Obviously, I took the suggestion of further de-cluttering with the fumbled grace of someone getting up from a beanbag in a hurry. After all, rooms these days already provide a person too little reason to linger, despite 50” television sets and wi-fi; the days of sinking into a chair with an impulsively selected book on naval history, rockery gardens or psychotherapy are fading.

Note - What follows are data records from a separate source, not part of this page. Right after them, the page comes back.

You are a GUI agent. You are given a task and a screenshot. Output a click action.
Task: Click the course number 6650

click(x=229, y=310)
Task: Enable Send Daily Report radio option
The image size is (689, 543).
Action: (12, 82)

Choosing which books to cull is like choosing which family photograph to burn first, although some are easier. Buying the screenplay Love lies bleeding by Don DeLillo presumably made me feel intelligently rakish at the time, but we’ve been avoiding eye contact ever since. The shelves are jammed with novels that informed my life by scattering themselves across the floor of my bedsits when I was still young enough to be developing ‘being crap in the morning’ as an understatement. They were read, and then displayed so people could see I’d read them. But they’re not all Milan Kundera and Carlos Castaneda; besides, the best way to impress these days isn’t by reading eastern European existential literature, but having the children dressed and ready for school.

Mind you, the majority of my books better reflect the ease of Internet shopping during bored afternoons in an office, than a cultured soul. There’s a book on how to write children’s stories, a guide to the Santiago de Compostela pilgrimage, one on magic tricks, and Gina Ford’s The Contended Toddler. None of which happened; life got in the way, namely the last one. I may as well have scrawled an un-ticked list of ambitions on the wall.

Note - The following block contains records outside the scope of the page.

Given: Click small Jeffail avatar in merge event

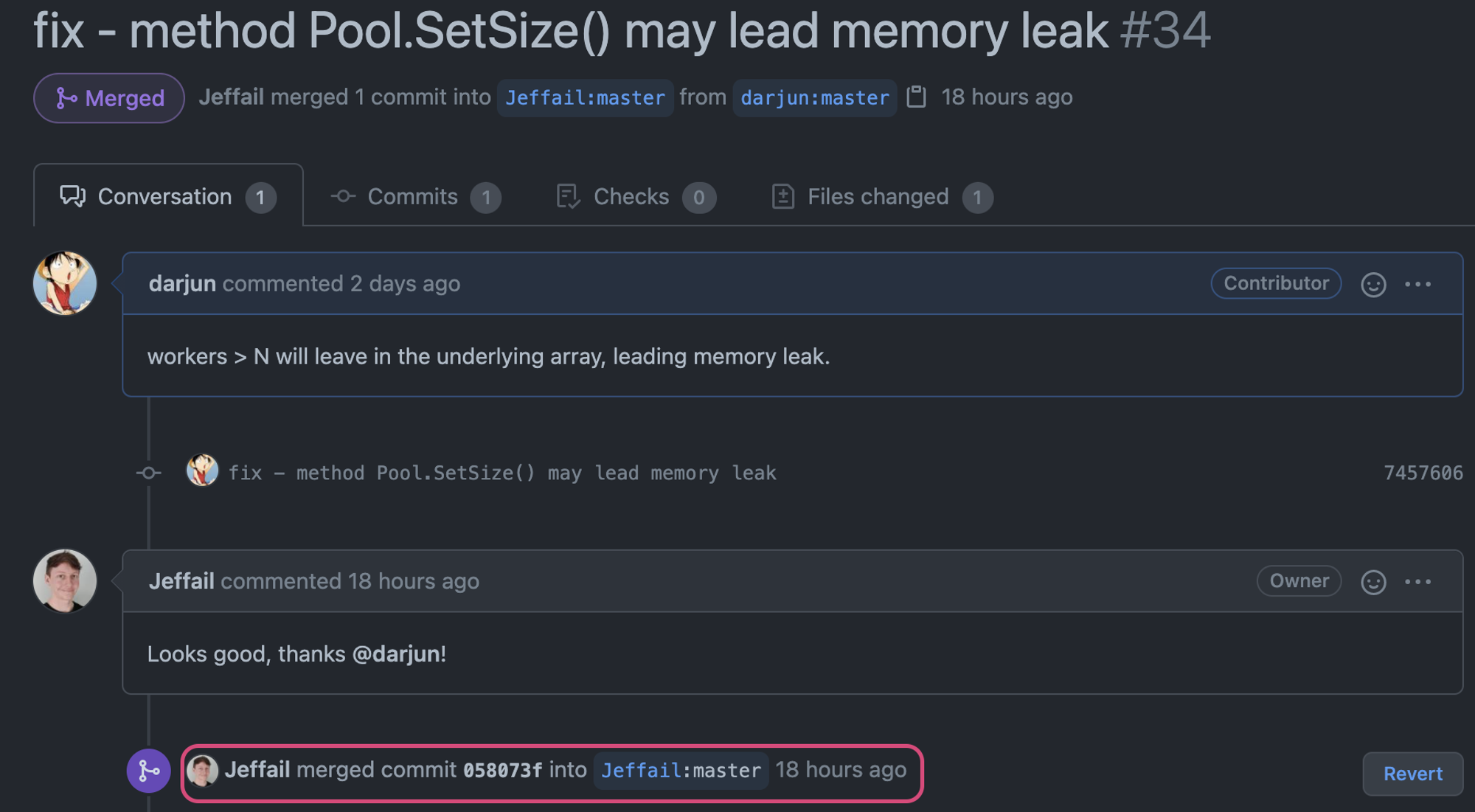Looking at the screenshot, I should pyautogui.click(x=202, y=771).
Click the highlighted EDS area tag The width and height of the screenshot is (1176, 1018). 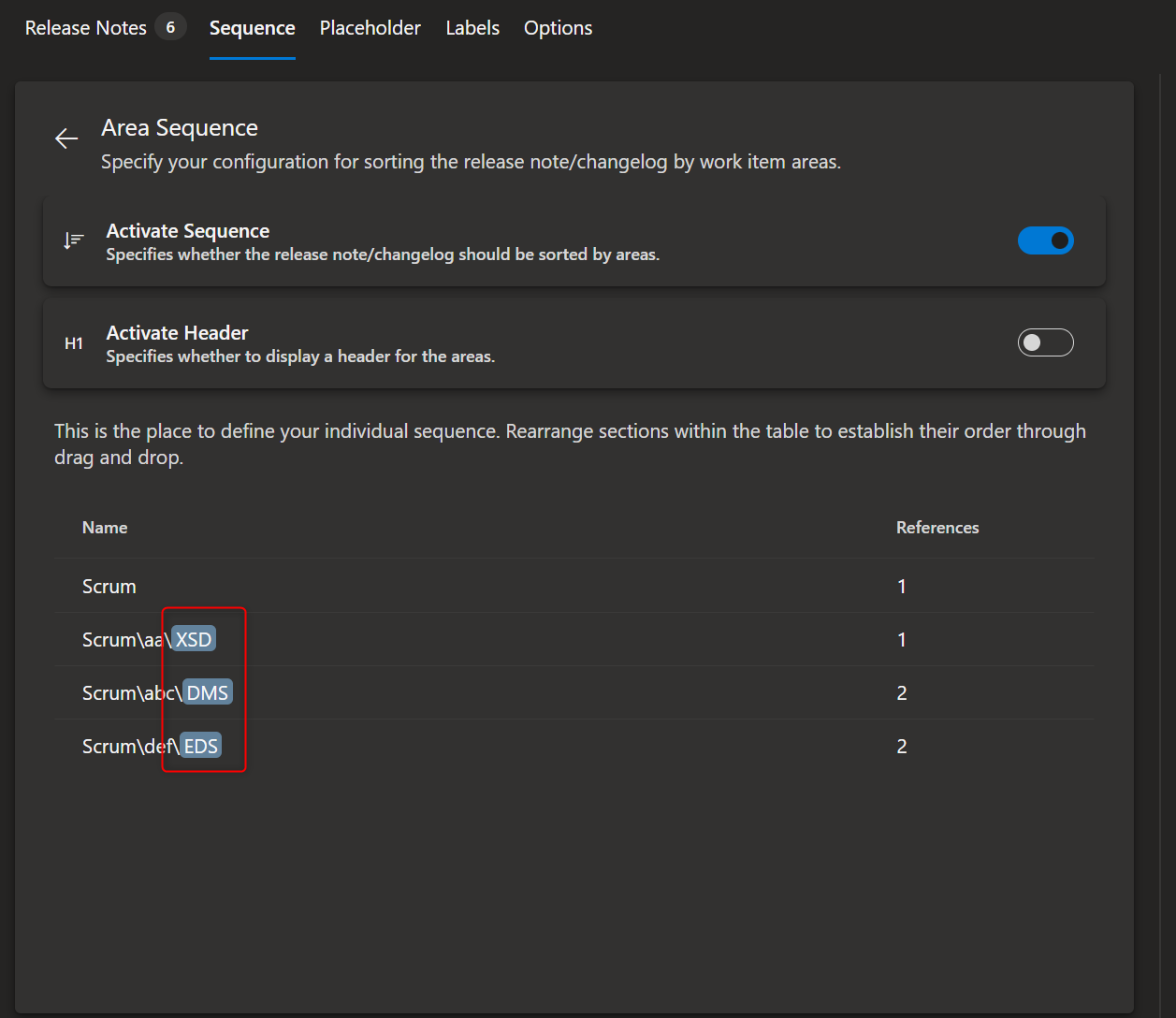click(201, 747)
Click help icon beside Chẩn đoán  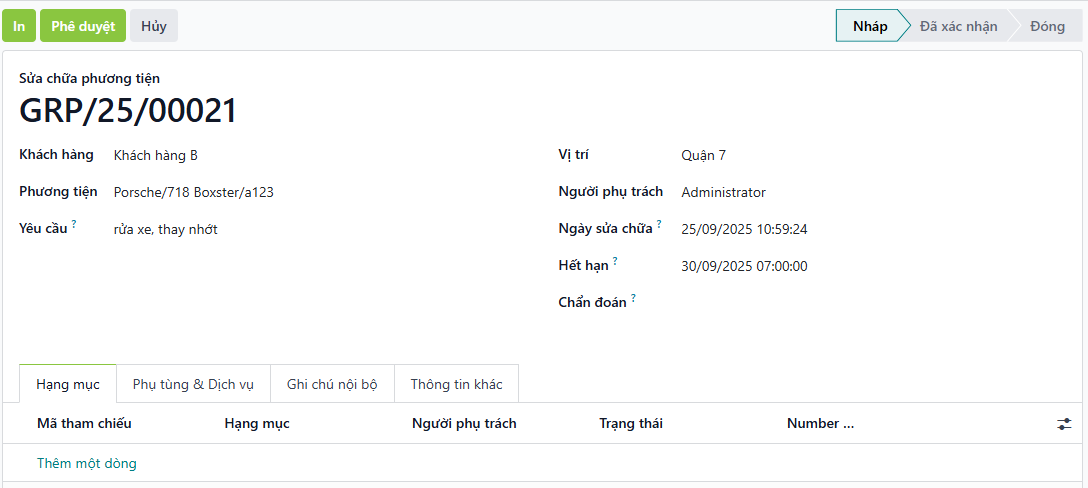tap(634, 298)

I’m told that accepting books will never be read again is a mark if maturity, like realising Artisan pizza is euphemism for no toppings, cassettes aren’t ironic, they’re shit, and living like there’s no tomorrow means getting a lie in. A bookcase is a display of good intentions, of things we never did, yet surely we’ve got famous people for that purpose, and whom don’t take up valuable storage space. Discarding the influential novels of youth is that awful moment when you realise you’re too old for Converse; that slacker cool clashes with remortgaging your house to afford an extension. Being asked why you’re keeping these books is akin to questioning men the specifics surrounding why they’re keeping that piece of wood because it might be ‘useful’ one day.

These books have surrounded me for twenty years, but sometimes you have to let the past go to let the future in. At least that’s what the Red Cross shop staff continue to reassure me, and I mumble as I go to sleep.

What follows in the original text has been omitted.